The hard problem of consciousness appears when we do not want to see the difference between the brain functioning and consciousness functioning, between the physical models (which include such elements as “signal”, “retinae”, “optic nerve”, “brain”, “neuron”, “living organism”, “body”, etc.) and informational models (which include such elements as “experience”, “increment of information”, “point of view”, “subject of cognitive activity”, “object of cognition”, “system{organism}”, “conceptualization”, “self”, “self-subject”, “self-object”, “person”, etc.). When theorizing about the mechanisms of consciousness we will be switching properly between the physical and informational models/descriptions, there will be no problem in explaining how the physical sensory signal transforms into the increment of information or the element of subjective experience.
John Matthewson wrote:
2. Is there a fundamental limitation that prevents us from describing conscious experience in a scientific manner?[S.P.] “Scientific manner” means the usage of the appropriate methods of study. To construct such a method, we have to come from the presently dominating meta-theory called “The Modern Materialistic/Physical Picture of the World” to a meta-theory which holds that consciousness (being understood as an ability of making a life-sustaining profit on dealing with information) is one of the three equally important factors (together with matter and energy) that influence the existence and development of our Reality. If there are “fundamental limitations”, they are in the heads of those scientists who prefer to ignore the informational aspects of the object of study.

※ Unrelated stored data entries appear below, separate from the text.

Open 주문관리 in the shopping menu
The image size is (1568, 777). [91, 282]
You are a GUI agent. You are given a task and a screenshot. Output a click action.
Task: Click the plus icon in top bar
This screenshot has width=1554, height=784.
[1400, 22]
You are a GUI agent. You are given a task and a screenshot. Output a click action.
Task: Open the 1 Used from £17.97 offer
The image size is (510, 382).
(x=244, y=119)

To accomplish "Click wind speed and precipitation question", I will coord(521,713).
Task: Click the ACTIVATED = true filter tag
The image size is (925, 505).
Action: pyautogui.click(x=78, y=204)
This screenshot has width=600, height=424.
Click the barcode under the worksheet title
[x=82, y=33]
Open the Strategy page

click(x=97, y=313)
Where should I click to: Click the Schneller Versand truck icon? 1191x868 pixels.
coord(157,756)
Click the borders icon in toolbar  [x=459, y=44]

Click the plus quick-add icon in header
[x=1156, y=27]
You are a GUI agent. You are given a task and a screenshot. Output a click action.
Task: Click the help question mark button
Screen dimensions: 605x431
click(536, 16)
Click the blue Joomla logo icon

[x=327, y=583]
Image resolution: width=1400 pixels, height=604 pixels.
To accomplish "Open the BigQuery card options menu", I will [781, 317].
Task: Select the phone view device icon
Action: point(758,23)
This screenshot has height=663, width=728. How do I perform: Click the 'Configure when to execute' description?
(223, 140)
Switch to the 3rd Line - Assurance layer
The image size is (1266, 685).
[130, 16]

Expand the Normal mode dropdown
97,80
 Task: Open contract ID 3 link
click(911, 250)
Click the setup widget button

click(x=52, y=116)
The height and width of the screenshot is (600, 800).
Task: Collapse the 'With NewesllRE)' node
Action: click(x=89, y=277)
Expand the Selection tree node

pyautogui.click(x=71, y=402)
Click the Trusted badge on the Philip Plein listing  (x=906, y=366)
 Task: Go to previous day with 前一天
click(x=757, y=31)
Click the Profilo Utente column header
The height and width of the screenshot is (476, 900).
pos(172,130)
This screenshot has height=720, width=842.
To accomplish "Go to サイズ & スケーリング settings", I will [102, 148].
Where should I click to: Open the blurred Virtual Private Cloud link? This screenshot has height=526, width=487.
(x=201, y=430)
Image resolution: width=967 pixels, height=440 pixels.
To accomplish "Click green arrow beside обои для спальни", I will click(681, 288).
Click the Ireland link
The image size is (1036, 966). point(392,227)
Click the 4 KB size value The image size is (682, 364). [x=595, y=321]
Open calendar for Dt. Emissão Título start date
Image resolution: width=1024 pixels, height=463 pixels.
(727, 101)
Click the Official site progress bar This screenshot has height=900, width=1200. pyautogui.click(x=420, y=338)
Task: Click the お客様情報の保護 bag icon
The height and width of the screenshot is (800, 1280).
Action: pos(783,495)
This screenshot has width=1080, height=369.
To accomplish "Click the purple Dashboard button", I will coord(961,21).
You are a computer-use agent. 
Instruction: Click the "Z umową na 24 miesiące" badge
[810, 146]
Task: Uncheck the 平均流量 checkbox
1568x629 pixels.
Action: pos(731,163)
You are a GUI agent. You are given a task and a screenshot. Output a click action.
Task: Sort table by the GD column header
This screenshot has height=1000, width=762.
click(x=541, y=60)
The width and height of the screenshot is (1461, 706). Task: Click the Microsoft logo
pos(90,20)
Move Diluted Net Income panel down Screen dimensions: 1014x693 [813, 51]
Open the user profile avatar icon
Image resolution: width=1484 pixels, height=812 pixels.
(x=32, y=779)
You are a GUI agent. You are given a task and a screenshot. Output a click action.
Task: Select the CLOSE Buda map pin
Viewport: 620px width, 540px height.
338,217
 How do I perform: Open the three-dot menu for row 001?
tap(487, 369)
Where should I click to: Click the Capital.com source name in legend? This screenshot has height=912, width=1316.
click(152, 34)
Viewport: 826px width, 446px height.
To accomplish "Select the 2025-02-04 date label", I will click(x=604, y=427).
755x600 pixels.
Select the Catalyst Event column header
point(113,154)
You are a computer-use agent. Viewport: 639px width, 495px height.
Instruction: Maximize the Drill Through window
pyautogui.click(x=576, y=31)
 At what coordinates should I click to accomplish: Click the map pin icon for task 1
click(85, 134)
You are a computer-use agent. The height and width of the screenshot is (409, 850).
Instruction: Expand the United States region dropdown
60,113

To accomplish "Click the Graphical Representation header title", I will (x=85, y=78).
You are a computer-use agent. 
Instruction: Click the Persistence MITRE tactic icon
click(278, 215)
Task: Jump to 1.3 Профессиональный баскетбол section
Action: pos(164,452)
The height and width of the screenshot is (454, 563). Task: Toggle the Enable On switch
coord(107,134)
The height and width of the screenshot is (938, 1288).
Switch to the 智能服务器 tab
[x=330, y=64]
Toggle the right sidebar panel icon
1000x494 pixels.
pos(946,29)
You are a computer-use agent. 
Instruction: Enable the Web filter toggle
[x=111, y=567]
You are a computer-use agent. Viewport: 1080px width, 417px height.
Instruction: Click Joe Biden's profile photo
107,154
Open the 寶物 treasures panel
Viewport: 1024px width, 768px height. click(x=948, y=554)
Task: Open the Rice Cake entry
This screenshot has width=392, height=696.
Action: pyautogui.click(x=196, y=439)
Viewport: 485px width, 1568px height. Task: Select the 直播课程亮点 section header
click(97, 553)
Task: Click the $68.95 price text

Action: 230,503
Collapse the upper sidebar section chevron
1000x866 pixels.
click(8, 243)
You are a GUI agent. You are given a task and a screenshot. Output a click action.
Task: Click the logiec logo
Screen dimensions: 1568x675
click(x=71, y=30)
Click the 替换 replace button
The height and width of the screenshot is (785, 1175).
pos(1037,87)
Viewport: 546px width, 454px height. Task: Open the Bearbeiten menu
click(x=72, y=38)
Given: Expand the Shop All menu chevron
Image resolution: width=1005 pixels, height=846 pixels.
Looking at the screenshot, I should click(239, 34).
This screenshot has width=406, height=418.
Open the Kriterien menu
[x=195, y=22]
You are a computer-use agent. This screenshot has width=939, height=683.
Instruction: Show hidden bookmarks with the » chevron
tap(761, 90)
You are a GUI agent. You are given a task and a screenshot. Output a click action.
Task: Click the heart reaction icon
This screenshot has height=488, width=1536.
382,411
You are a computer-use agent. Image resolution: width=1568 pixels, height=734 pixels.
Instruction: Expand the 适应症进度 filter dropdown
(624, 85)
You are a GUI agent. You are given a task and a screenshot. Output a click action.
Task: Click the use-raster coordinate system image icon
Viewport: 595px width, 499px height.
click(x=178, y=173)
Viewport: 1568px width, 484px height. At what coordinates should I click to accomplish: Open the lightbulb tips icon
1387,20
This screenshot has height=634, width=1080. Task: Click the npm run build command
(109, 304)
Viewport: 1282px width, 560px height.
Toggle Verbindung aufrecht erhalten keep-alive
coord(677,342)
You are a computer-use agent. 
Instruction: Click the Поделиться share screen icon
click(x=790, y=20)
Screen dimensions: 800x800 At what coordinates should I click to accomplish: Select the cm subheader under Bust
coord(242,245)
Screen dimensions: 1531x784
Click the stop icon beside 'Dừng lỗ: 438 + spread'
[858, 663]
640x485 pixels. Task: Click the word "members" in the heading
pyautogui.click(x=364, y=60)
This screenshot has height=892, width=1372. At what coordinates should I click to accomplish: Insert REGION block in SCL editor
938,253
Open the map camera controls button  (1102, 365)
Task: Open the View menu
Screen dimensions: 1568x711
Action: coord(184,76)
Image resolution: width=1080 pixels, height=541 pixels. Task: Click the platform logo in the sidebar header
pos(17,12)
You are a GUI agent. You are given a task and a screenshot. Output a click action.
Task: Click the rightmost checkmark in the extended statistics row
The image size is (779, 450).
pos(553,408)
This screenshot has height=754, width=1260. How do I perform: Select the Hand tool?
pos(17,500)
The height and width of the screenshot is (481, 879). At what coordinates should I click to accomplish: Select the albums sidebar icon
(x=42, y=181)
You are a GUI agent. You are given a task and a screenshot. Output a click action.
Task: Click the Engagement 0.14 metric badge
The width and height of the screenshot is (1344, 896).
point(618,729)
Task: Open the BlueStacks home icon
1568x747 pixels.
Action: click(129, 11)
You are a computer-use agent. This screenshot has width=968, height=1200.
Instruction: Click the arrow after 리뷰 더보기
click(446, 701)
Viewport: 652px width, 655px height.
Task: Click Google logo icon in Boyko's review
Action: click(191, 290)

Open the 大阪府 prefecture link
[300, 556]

Arnold Trehub on 18 Jul 2009 wrote:
“First law of conscious experience: For any instance of conscious experience there is a corresponding analog in the biophysical state of the brain.”[S.P.] This law is rather correct and it has a prototype in other theories. For example, in my version, it sounds thus: every change to the mental state of the organism causes the change to the biophysical state of the organism provided the effectiveness of bio-mental interaction stays unchangeable (I mean that in contrast to Arnold’s approach, I regard not only two elements: the mental organization and biophysical organization, but also a third element called the effectiveness of bio-mental interaction; also I regard any living organism — even the brainless protozoan — as possessing consciousness).
But the question here is: are we looking for a correspondence between the instance of conscious experience and biophysical state, or between the content of conscious experience and biophysical state? The problem here is that one and the same physical signal may cause different sensory data and different increments of information (or contents of experience) for the different subjects of cognitive activity.
Therefore, the science of conscious experience cannot be without the informational description/modeling of conscious experience which has to be used together with the physical description/modeling.